O ponto positivo é a
aceitação plena da escrita como meio de expressão duma sensibilidade que é
aceite de forma generalizada como mais intensa do que o universo masculino. O
ponto negativo tem a ver com alguma dificuldade de aceitação, ou apenas
espanto, com o tratamento de temas que não se relacione apenas com o amor, ou a
ternura quase infantil, essencialmente se se escreve de forma mais assertiva,
muitas vezes tomada como agressiva, imbuída de ironia ou sarcasmo. Não é aceite
da mesma forma, não se espera ainda tais sentimentos dum ser historicamente
delicodoce.
7. O que pretende
alcançar enquanto autora? Cite um projecto a curto prazo e um a longo prazo.
Neste momento pretendo
continuar a divulgar a minha página, inovando nas rubricas que vou
desenvolvendo, bem como solidificar parcerias que foram surgindo naturalmente.
A curto prazo, estou a considerar aceitar um convite para desenvolvimento dum projecto
numa radio, que entretanto foi postecipado pela pandemia.

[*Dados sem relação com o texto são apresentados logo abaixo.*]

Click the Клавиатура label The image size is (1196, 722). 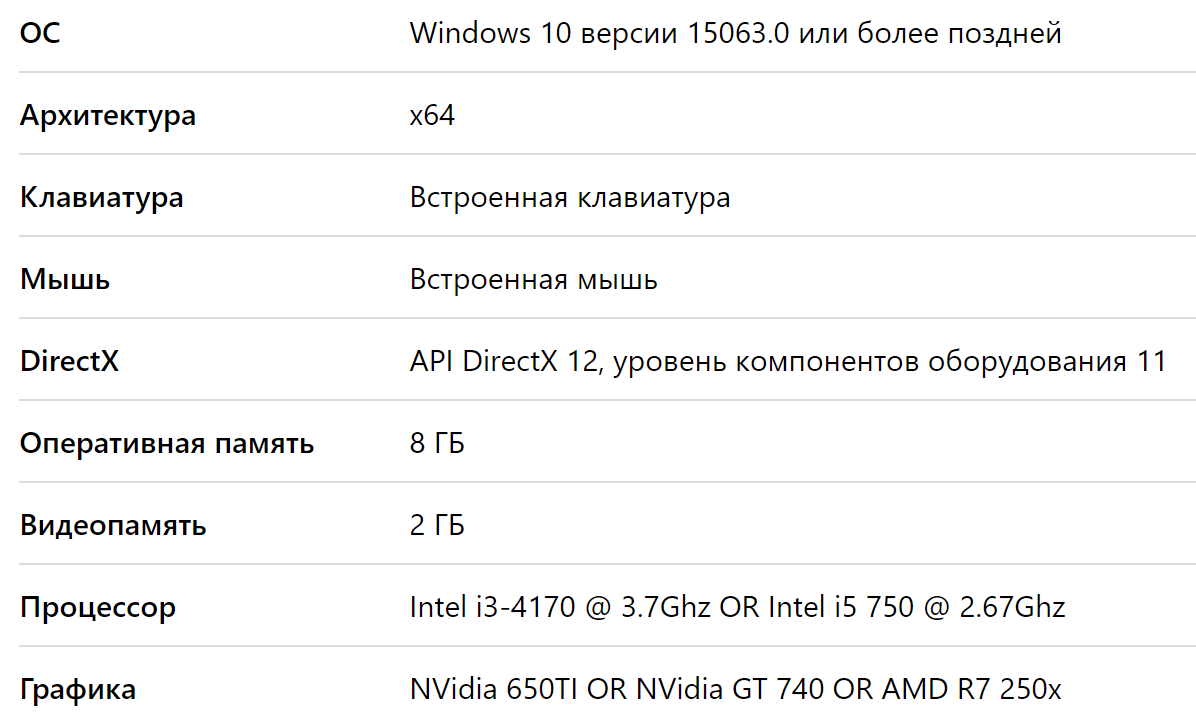[101, 197]
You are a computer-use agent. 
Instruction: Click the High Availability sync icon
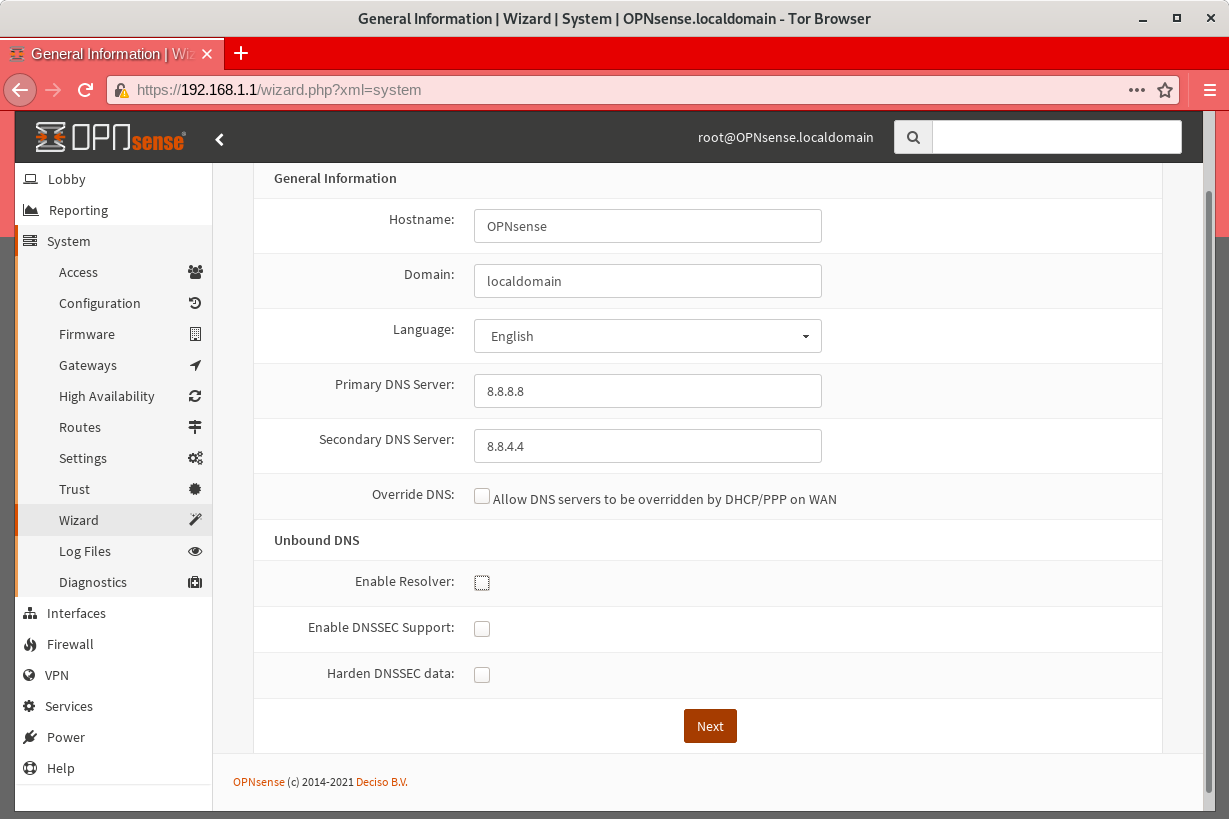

A longo prazo,
eventualmente publicar o meu primeiro livro, mas ainda sem data concreta
ou ideia definida.
8. Quais os temas
que gostaria que fossem discutidos nos Encontros do Mulherio das Letras em
Portugal?
A versatilidade e
amplitude da escrita feminina nos vários géneros, desde a sensibilidade maior à
critica mordaz, à técnica pura ou ao romance.
9. Sugira uma
autora e um livro que lhe inspira ou influencia na escrita.
Não é segredo que a
Alice Viera é aquilo que designo como o meu ídolo de menina. Primeiro pela
escrita, que lia quando era criança, e que achava duma proximidade mental
extraordinária ao mundo infantil, como se não tivesse perdido a capacidade de
ver o mundo e sobretudo não se ter esquecido de como pensa a miudagem. Depois,
mais velha, descobri a mulher resiliente, humilde e muito acessível, que faz
dela um Ser Grande no seu metro e meio de gente. Aproveito para agradecer à
Adriana Mayrick, que ma apresentou pessoalmente, e permitiu a realização
de um sonho de uma menina de tranças.
10. Qual
a pergunta que gostaria que lhe fizessem? E como responderia?
Como se sobrevive
neste meio? Esta pergunta tem várias vertentes: financeiramente é muito
complexo, e poucos ascendem a esse nível, a maior parte trabalha em áreas
diferenciadas, mas afecta os seus tempos livres neste prazer que é a escrita. A
divulgação de novos autores é diminuta, e há ainda uma grande desvalorização do
mérito versus máquina de marketing. Noutra perspectiva, há muita gente a
escrever, mas para mim o essencial é escrever o que se gosta, sem pensar na
maior ou menor receptividade pública, até porque acho que só pela via da
autenticidade se chega àqueles que de facto nos poderão apreciar.